§ **SELECTED PASSAGE**:
============================================================

Prevent absenteeism: reduce stress and workload

Stress at work has been occupational disease number one for years, according to research firm TNO. Employees with burnout or illness are not what you want. A long-term sick employee can be a major expense. You cannot always prevent sick leave, but you can reduce the risk of it. Reduce the stress and workload of your employees.

Employees are increasingly dropping out (in Dutch) due to stress or burnout symptoms. In the first quarter of 2023, more than 26% (in Dutch) of the number of absenteeism days fell under psychological absenteeism, figures from the Arbo Unie show. The increase in absenteeism is particularly visible in the 25 to 45 age group. Staff shortages are one of the reasons for the increase in psychological absenteeism.

With a long-term sick employee you have a big problem. You have to continue (partially) paying wages and you are also responsible for the costs of replacement, absenteeism counseling and reintegration. On average, this will cost you about €250 to €400 per day (in Dutch). And according to ArboNeD, the average sickness absence lasts 237 days (in Dutch). Employees with burnout even take an average of 293 days to return to work. Absenteeism insurance is a potential solution, but avoiding sickness absence is preferable. Martine Vecht, professional organiser and burnout prevention specialist, shares 5 useful tips.

============================================================

§ **DATA UNDER STUDY**:

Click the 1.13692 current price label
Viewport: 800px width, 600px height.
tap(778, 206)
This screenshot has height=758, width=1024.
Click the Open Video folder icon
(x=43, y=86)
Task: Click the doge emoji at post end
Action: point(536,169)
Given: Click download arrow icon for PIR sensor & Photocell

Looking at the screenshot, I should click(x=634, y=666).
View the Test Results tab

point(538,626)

============================================================

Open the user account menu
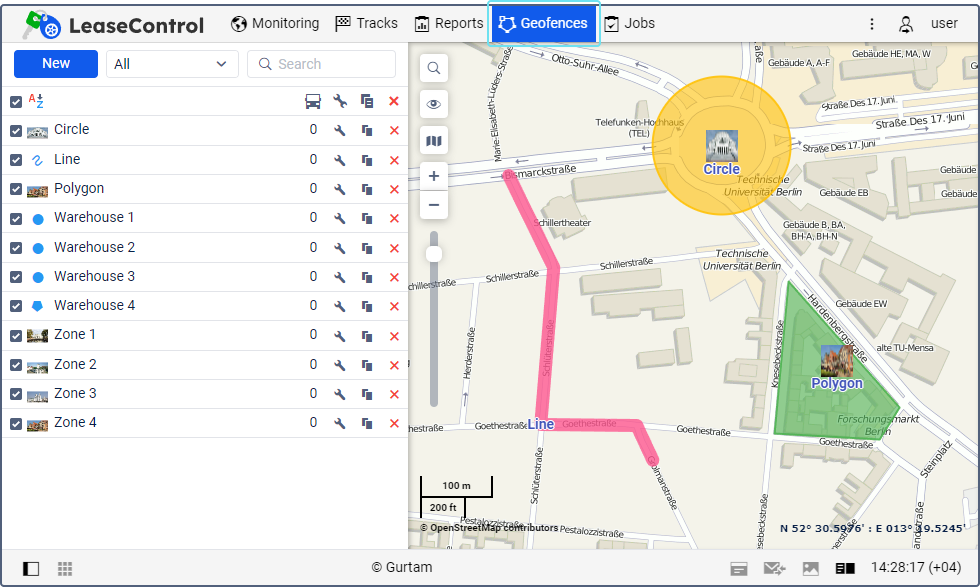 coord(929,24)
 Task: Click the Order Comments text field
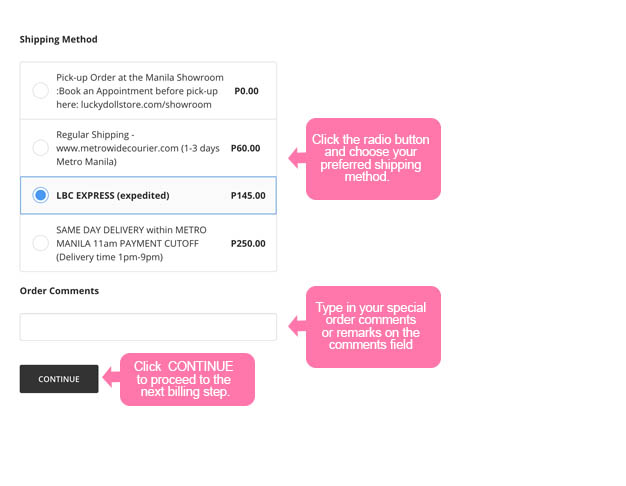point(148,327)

============================================================

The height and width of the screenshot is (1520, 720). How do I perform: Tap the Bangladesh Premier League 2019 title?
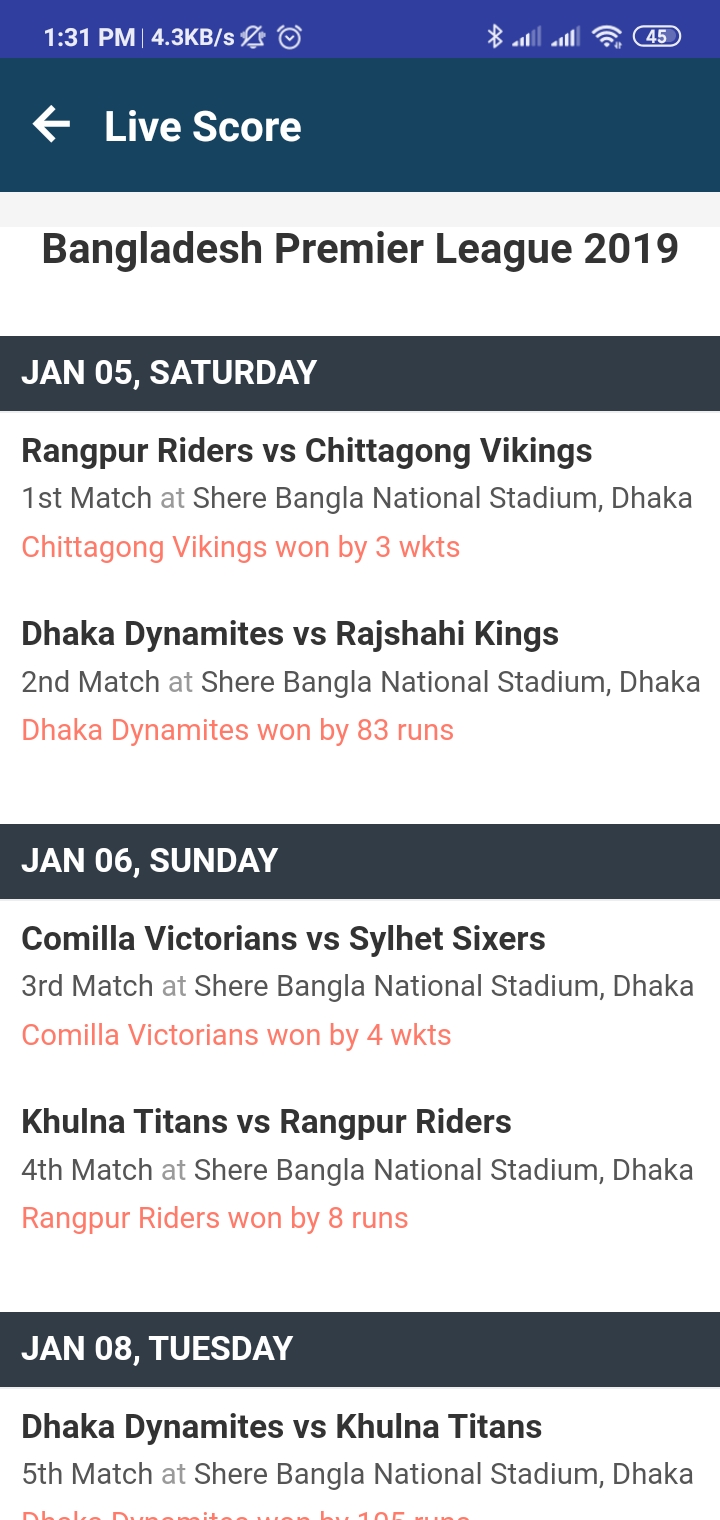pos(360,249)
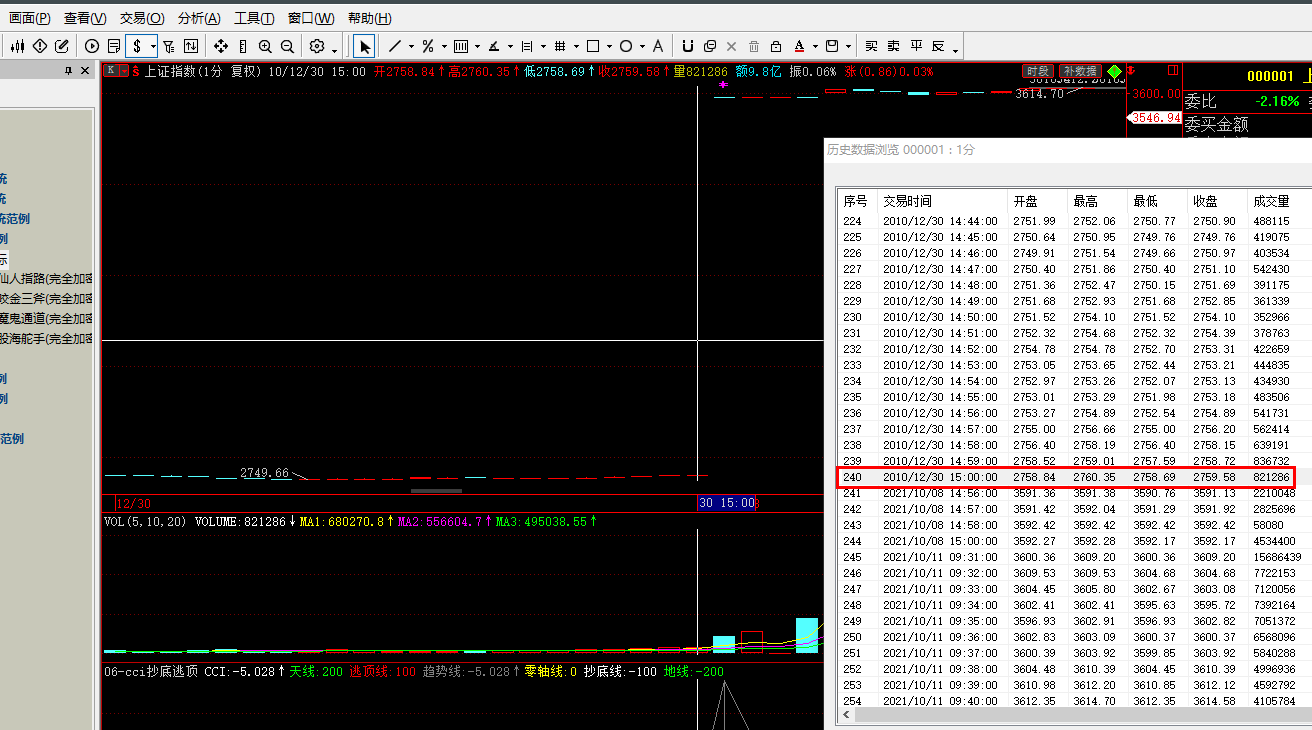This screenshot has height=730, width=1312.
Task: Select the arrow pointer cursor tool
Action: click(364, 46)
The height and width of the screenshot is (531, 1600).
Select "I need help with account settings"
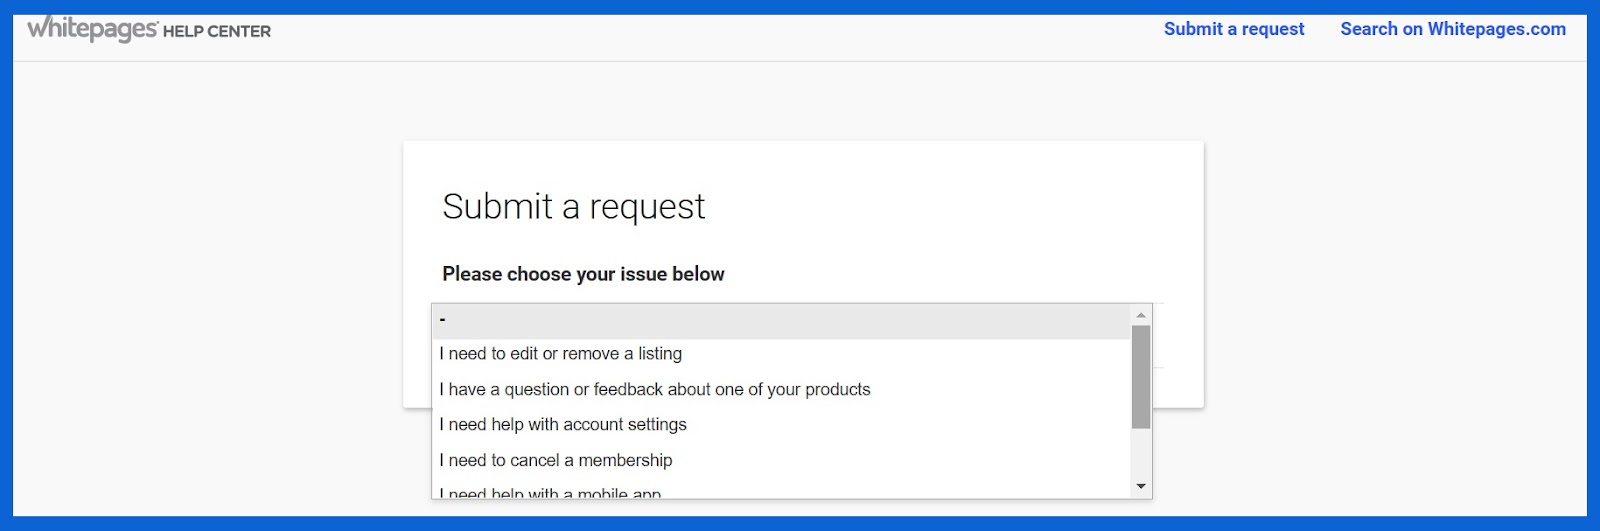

============================================================

§ **TASKS FOR THIS EXERCISE**:
1. Reproduce the absenteeism passage word for word, starting at the words "Prevent absenteeism: reduce" and ending after "of your employees.".
2. According to ArboNeD, as cited in the absenteeism passage, how long does the average sickness absence last?

§ **LIST OF SOLUTIONS**:
1.
Prevent absenteeism: reduce stress and workload

Stress at work has been occupational disease number one for years, according to research firm TNO. Employees with burnout or illness are not what you want. A long-term sick employee can be a major expense. You cannot always prevent sick leave, but you can reduce the risk of it. Reduce the stress and workload of your employees.

2. 237 days.